Task requirements: Your answer should be every line with the word "role", copied from the data below.
....
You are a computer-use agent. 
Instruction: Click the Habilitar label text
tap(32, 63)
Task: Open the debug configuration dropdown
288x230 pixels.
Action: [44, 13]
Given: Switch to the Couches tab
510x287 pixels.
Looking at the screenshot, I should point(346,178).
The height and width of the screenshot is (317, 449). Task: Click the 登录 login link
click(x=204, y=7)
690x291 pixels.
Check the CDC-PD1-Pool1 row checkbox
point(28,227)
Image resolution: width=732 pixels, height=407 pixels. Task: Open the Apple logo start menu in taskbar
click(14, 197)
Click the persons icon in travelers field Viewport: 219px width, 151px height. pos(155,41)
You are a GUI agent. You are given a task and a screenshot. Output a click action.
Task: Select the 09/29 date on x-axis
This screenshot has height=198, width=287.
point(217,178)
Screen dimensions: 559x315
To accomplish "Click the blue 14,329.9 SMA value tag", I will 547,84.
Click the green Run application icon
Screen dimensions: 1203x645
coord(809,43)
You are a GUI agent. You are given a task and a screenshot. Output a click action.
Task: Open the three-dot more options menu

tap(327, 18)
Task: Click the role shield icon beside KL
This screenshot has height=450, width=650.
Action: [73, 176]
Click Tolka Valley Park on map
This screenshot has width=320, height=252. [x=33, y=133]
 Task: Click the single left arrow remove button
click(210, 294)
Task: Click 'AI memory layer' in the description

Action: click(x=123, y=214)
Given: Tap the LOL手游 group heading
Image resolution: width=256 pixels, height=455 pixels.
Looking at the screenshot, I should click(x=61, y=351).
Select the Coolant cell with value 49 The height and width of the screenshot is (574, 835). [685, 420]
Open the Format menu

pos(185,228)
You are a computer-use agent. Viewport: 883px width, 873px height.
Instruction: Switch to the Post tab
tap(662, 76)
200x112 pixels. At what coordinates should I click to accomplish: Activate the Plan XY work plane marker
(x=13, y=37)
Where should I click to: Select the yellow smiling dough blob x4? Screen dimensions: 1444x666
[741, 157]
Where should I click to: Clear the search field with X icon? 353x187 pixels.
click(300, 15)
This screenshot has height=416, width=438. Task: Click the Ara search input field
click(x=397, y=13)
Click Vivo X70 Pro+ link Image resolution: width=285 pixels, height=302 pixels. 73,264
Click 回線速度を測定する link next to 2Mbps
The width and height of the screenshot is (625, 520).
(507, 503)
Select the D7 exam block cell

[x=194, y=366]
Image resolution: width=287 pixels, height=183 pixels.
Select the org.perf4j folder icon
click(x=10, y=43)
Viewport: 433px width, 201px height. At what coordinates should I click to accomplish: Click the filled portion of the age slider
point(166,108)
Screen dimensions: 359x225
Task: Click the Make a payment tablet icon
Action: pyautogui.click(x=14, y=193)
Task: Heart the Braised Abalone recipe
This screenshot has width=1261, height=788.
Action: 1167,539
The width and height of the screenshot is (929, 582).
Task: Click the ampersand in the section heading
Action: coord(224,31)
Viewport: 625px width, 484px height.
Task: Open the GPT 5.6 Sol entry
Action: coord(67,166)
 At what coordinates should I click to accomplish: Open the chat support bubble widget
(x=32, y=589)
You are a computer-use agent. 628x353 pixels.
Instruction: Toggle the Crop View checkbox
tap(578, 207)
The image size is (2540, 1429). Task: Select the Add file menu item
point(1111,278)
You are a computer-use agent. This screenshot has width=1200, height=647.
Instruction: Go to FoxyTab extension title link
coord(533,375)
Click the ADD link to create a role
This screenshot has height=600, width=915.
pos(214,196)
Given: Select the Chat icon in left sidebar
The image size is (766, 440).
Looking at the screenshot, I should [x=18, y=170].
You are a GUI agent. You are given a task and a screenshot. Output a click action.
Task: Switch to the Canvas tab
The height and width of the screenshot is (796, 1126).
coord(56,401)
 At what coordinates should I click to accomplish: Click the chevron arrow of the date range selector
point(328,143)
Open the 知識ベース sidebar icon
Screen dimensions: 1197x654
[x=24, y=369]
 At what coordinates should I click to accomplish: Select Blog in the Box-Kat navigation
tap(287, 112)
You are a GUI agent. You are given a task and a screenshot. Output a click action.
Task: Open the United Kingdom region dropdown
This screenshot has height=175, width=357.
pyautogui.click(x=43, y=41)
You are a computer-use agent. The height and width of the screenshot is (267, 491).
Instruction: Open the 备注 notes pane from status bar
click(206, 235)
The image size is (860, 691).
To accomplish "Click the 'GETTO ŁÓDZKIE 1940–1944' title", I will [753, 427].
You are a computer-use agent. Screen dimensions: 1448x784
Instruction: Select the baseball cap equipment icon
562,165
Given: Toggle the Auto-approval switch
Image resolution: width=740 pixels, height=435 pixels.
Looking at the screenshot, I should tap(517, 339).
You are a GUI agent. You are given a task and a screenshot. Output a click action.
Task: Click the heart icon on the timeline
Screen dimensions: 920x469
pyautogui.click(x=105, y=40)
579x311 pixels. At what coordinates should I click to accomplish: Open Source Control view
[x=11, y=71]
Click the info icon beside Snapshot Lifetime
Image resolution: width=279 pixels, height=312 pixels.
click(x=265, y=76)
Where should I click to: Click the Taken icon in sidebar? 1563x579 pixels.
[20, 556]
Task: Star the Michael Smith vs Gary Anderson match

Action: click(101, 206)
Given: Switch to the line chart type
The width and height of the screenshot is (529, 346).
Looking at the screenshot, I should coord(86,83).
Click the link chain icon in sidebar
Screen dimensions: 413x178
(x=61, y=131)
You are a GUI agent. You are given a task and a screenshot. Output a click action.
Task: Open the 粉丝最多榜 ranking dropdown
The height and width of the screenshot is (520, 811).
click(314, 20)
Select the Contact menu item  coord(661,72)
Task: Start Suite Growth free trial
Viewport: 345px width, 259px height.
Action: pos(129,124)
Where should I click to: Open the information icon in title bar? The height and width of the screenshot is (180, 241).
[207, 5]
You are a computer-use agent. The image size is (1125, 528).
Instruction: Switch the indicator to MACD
....
Solution to this task:
Task: Click the role shield icon beside KL
Click the ADD link to create a role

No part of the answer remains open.